[A run of data]
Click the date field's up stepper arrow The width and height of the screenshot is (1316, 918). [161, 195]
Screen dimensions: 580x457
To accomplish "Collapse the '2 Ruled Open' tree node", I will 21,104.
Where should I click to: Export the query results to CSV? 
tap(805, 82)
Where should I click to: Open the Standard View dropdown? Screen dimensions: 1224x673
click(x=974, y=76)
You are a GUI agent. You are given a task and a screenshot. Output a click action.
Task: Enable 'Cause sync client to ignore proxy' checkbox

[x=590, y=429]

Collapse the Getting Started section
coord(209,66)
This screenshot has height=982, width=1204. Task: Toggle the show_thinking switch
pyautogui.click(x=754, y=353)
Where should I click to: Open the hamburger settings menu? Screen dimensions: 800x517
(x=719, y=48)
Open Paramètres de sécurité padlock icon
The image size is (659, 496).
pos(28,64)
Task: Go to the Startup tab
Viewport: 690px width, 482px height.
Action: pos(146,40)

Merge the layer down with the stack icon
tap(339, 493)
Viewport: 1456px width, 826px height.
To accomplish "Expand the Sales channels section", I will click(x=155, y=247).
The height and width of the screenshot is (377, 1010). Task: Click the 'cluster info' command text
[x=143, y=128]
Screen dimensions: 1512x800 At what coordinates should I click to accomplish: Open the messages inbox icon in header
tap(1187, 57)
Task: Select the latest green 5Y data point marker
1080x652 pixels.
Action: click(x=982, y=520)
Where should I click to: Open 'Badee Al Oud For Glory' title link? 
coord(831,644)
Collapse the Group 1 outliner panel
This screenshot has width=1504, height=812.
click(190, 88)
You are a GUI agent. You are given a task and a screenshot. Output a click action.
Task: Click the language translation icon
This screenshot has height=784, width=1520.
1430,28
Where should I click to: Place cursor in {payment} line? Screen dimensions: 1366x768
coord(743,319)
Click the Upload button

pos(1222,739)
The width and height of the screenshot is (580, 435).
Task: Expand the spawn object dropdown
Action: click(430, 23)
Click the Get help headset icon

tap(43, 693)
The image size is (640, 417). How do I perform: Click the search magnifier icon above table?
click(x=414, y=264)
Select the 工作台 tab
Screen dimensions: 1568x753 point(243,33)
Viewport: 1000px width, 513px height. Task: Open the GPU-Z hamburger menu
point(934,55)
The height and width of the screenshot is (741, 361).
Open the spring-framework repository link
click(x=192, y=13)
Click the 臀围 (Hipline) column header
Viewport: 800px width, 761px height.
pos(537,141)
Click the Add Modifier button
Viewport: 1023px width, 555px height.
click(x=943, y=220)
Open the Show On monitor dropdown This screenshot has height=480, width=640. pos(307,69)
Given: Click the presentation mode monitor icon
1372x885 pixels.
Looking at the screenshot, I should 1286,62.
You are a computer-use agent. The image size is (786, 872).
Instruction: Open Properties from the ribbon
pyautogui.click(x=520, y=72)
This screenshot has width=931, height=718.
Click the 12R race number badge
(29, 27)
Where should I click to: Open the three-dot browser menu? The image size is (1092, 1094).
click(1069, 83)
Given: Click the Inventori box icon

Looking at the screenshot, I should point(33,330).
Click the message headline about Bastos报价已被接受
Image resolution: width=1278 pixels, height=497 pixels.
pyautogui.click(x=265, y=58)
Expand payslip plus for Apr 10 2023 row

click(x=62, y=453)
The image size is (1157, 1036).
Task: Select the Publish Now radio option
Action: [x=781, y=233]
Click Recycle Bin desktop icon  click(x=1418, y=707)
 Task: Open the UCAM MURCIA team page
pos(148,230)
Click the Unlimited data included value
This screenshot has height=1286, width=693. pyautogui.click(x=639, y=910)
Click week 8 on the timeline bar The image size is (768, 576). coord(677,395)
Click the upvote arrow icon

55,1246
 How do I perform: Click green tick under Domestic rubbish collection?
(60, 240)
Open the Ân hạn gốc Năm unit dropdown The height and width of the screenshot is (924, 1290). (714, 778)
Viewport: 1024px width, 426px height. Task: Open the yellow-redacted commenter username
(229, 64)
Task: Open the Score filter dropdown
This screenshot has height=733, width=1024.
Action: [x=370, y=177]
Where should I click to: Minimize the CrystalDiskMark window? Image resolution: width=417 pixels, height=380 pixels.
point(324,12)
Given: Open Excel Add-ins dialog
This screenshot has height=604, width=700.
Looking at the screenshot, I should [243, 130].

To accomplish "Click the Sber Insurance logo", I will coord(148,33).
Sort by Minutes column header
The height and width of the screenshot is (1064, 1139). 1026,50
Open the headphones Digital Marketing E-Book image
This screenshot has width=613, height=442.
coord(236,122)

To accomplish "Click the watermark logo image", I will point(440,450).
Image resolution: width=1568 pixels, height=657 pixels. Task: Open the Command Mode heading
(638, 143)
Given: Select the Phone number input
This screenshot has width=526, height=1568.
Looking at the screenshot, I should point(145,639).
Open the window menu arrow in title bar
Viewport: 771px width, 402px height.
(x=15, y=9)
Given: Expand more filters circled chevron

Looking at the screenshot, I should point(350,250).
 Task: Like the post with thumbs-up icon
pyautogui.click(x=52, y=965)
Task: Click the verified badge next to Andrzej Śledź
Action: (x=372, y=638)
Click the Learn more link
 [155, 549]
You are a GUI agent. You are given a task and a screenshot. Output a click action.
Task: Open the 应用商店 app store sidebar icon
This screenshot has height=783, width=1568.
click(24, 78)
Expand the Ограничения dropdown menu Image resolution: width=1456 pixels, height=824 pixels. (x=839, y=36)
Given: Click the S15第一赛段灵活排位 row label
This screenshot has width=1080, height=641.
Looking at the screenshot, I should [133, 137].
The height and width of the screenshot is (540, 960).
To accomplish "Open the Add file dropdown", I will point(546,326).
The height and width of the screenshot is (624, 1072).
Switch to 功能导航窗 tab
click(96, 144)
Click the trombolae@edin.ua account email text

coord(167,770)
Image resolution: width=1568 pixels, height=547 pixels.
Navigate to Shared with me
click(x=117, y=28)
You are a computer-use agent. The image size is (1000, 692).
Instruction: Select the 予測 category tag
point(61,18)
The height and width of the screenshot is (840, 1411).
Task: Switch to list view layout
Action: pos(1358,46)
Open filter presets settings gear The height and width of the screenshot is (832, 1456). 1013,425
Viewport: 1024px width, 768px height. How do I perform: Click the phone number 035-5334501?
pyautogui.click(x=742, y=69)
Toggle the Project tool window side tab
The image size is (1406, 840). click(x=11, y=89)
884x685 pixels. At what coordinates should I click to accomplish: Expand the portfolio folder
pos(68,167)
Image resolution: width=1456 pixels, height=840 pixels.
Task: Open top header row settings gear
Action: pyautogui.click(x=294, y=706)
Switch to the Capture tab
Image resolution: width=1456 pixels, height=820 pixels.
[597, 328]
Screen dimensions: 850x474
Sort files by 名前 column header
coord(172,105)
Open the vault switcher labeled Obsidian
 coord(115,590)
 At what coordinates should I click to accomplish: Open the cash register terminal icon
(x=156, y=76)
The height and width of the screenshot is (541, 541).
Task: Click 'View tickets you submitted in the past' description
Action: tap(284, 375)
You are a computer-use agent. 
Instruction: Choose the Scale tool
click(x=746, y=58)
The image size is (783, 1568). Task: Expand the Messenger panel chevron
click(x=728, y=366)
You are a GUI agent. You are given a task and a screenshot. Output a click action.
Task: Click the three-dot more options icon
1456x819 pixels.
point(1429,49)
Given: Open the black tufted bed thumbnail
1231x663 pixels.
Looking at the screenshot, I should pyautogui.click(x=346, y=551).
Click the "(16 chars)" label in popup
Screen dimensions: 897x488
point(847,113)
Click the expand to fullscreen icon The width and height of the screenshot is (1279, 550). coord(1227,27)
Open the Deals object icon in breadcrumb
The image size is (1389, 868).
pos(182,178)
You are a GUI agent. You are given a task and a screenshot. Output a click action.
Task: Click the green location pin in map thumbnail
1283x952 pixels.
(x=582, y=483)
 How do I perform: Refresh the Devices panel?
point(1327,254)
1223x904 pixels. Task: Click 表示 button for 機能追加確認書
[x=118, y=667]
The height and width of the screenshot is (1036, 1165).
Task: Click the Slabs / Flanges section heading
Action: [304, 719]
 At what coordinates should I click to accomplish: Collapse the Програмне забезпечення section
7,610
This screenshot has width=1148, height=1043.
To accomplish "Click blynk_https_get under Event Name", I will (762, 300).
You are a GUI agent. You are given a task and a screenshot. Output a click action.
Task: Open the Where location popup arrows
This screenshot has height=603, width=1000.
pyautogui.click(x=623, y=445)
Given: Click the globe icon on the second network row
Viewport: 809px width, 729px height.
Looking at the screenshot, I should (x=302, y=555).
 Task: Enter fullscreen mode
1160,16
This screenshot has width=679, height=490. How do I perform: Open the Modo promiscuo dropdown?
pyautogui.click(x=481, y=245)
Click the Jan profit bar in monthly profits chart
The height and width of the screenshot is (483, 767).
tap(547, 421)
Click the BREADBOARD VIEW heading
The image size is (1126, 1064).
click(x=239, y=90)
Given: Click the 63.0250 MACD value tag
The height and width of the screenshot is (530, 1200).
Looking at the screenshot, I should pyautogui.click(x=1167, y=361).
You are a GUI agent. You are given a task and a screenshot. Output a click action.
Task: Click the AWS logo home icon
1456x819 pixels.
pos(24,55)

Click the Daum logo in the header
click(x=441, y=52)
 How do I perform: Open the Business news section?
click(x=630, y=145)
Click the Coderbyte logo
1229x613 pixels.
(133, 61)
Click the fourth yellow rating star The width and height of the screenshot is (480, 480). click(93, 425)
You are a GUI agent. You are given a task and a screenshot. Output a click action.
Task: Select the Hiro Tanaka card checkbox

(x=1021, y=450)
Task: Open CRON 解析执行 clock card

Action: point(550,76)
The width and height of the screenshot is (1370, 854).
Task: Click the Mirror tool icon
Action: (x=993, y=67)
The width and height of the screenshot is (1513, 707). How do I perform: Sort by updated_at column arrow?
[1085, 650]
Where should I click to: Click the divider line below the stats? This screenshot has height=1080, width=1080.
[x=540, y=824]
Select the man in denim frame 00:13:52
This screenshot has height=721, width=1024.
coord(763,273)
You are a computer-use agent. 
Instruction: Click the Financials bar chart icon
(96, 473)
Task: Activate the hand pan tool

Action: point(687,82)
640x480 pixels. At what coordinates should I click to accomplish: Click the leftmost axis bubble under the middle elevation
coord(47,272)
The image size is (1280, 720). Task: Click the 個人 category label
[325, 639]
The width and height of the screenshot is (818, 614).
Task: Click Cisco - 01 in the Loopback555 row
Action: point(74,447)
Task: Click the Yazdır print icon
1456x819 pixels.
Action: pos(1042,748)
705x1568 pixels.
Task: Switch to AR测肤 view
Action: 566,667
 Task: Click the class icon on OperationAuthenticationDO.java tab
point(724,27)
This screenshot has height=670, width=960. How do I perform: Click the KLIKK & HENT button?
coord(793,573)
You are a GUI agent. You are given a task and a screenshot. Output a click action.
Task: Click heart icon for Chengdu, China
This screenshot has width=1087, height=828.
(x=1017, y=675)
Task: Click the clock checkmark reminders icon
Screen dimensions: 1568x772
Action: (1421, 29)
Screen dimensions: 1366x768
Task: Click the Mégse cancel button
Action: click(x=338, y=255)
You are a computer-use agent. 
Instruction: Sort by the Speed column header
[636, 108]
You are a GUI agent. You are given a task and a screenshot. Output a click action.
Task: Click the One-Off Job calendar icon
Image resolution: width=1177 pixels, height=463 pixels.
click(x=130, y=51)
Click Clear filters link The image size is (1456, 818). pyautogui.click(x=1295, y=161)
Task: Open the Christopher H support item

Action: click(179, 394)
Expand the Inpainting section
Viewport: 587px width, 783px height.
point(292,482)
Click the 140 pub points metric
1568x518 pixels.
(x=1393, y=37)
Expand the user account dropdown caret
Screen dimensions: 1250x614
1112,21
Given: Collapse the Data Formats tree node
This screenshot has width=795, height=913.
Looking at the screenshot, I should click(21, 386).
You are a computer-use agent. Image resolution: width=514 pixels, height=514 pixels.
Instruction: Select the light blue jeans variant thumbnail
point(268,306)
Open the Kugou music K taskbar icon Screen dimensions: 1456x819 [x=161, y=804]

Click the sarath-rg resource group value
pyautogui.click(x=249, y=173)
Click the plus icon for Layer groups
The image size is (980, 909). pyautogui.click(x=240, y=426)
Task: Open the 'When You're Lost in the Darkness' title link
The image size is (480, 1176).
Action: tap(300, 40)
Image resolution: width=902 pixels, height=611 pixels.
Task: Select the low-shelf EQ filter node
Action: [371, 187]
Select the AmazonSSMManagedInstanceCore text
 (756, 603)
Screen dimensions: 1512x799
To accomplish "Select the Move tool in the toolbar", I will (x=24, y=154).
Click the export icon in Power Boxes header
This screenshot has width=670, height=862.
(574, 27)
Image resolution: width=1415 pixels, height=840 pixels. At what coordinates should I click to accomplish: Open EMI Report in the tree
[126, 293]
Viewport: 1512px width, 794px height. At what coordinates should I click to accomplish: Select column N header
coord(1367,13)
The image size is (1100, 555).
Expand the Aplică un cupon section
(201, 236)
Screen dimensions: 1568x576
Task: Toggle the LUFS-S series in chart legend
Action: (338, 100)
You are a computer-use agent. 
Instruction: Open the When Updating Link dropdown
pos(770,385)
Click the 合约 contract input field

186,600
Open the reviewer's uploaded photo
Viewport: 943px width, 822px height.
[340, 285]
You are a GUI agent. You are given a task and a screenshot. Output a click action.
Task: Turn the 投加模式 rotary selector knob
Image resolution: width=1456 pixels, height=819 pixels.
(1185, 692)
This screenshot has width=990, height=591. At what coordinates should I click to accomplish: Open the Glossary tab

### GOAL OF THE EXERCISE
Please give the part of the data above that opens with the line containing "Given: Open Excel Add-ins dialog" and closes with the line containing "Expand the Ограничения" as a numbered list, including both of those lines. Leave out blank lines.

### RESPONSE
1. Given: Open Excel Add-ins dialog
2. This screenshot has height=604, width=700.
3. Looking at the screenshot, I should [243, 130].
4. To accomplish "Click the Sber Insurance logo", I will coord(148,33).
5. Sort by Minutes column header
6. The height and width of the screenshot is (1064, 1139). 1026,50
7. Open the headphones Digital Marketing E-Book image
8. This screenshot has width=613, height=442.
9. coord(236,122)
10. To accomplish "Click the watermark logo image", I will point(440,450).
11. Image resolution: width=1568 pixels, height=657 pixels. Task: Open the Command Mode heading
12. (638, 143)
13. Given: Select the Phone number input
14. This screenshot has width=526, height=1568.
15. Looking at the screenshot, I should point(145,639).
16. Open the window menu arrow in title bar
17. Viewport: 771px width, 402px height.
18. (x=15, y=9)
19. Given: Expand more filters circled chevron
20. Looking at the screenshot, I should point(350,250).
21.  Task: Like the post with thumbs-up icon
22. pyautogui.click(x=52, y=965)
23. Task: Click the verified badge next to Andrzej Śledź
24. Action: (x=372, y=638)
25. Click the Learn more link
26.  [155, 549]
27. You are a GUI agent. You are given a task and a screenshot. Output a click action.
28. Task: Open the 应用商店 app store sidebar icon
29. This screenshot has height=783, width=1568.
30. click(24, 78)
31. Expand the Ограничения dropdown menu Image resolution: width=1456 pixels, height=824 pixels. (x=839, y=36)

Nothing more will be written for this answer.